YOUR TASKS.
**1.** Quote the passage of the UPGMA article from "To initiate the" up to and including "reflect this clustering.".
**2.** State whether each statement agrees with the UPGMA article, answering yes or no and quoting the deciding words from it: (a) In the example distance matrix, the smallest distance is between B and F, at 1.00. (b) The worked example considers five species. (c) The height of the newly formed branch equals the full value of the smallest distance.
**3.** Continue the UPGMA article from the point at which it stops.

SELECTED EXCERPT.
+ + + + + + +
Decoding Evolutionary Paths: A Guide to UPGMA Method for Constructing Phylogenetic Trees

Monika Mate
5 min readMar 30, 2024

--

Constructing phylogenetic tree using UPGMA method

In the field of bioinformatics, the quest to unravel the evolutionary relationships among species has led to the development of numerous methods. One such method, the Unweighted Pair Group Method with Arithmetic Mean (UPGMA), is a method recognized for its elegance and simplicity in constructing phylogenetic trees. In this blog, let’s delve into the world of UPGMA and unravel its methodology, explore the significance of distance matrices, and consider its reliability.

Exploring UPGMA: Methodology Unveiled

UPGMA is a hierarchical clustering method used in constructing phylogenetic trees based on genetic distance matrices. It starts with a matrix detailing the genetic distances between species or taxa pairs. The algorithm then iteratively clusters the closest species, computing their average distance. This process continues until it culminates into a complete dendrogram or hierarchical tree diagram, illustrating the phylogenetic relationships.

Let’s explore an illustrative example to understand the working of UPGMA. In this case, we’ll consider seven species denoted as A through G to clarify their genetic relationships by constructing a phylogenetic tree. Below is the distance matrix that represents the genetic distances among these species, serving as the foundation for constructing the phylogenetic tree using the UPGMA method.

Distance matrix —

Distance matrix

To initiate the construction process using the UPGMA method, we commence with the following steps:

Step 1 —

Identify the pair of species with smallest distance. In the provided distance matrix, it is B and F, exhibiting a distance of 1.00.

Step 2 —

Create a new cluster by combining the pair with smallest distance and replace the values.

After identifying the pair with smallest distance, we merge them into a new group or cluster. In this case, we merge species B and F into a single cluster. This is followed by updating the distance matrix to reflect this clustering.

We calculate the average distance between the newly formed cluster and all other remaining species. This average distance is used to update the distance matrix, incorporating the newly formed cluster. This method leads to formation of a branch in the phylogenetic tree, the height of which is half the value of the smallest distance identified. This branch represents the evolutionary divergence between the merged species and the rest of the taxa.

Branch formed between the pair with smallest distance.
+ + + + + + +
RECORDED DATA.

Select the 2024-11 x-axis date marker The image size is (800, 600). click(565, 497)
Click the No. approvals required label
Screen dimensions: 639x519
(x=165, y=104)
+ + + + + + +
RESULTS OF THE TASKS.
**1.**
To initiate the construction process using the UPGMA method, we commence with the following steps:

Step 1 —

Identify the pair of species with smallest distance. In the provided distance matrix, it is B and F, exhibiting a distance of 1.00.

Step 2 —

Create a new cluster by combining the pair with smallest distance and replace the values.

After identifying the pair with smallest distance, we merge them into a new group or cluster. In this case, we merge species B and F into a single cluster. This is followed by updating the distance matrix to reflect this clustering.

**2.**
(a) Yes: "it is B and F, exhibiting a distance of 1.00."
(b) No: "we’ll consider seven species denoted as A through G"
(c) No: "the height of which is half the value of the smallest distance identified."

**3.**
Step 3 —

Create a new group or cluster and repeat until all species are grouped into single cluster.

Pair with smallest distance are A and D. Create new cluster of A and D.

Step 4 —

Create new cluster — BF and G

Step 5 —

Create new cluster — AD and BFG

Step 6 —

Create new cluster — ADBFG and C

Create new cluster — ADBFGC and E

This will give the final phylogenetic tree —

Phylogenetic tree created using the UPGMA method

Understanding a key concept: Distance Matrices

Within the UPGMA’s domain, distance matrices serve as a crucial element for understanding the evolutionary relationships between species. These matrices form the foundation for depicting genetic connections between species, quantifying the genetic divergences that characterizes their evolutionary paths.

The distance matrix is formed by calculating the dissimilarity or distance between each pair of taxa/organisms in a dataset. This distance measure may represent genetic divergence, sequence dissimilarity or any other metric that reflects the evolutionary or biological distance among organisms. For example, in DNA sequence alignment, the distance between two sequences can be measured based on the number of nucleotide substitutions or mutations that occur.

Reliability of UPGMA

While UPGMA is useful for constructing phylogenetic trees, it has its limitations. One significant consideration is the assumption of a molecular clock, which assumes a constant rate of evolution over time. However, in reality, evolutionary rates may differ among species and lineages, which can result in inaccuracies in the resulting trees.

Additionally, UOGMA us susceptible to outliers and can produce misleading results if the input data contain significant errors or biases. Therefore, it is essential to exercise caution and validate the findings with independent methods or additional data sources.

Despite certain limitations, UPGMA remains a valuable tool in the phylogenetic tree construction, especially for analyzing relatively closely related species or taxa with uniform evolutionary rates. When used carefully and combined with other techniques, UPGMA can offer valuable insights into the evolutionary history of organisms and the relationships between them.

In conclusion, UPGMA provides a simple yet powerful approach for constructing phylogenetic trees based on genetic distance matrices. By understanding this methodology, the significance of distance matrices, and considerations of reliability, researchers can fully utilize UPGMA in unraveling the complexities of evolutionary relationships between species.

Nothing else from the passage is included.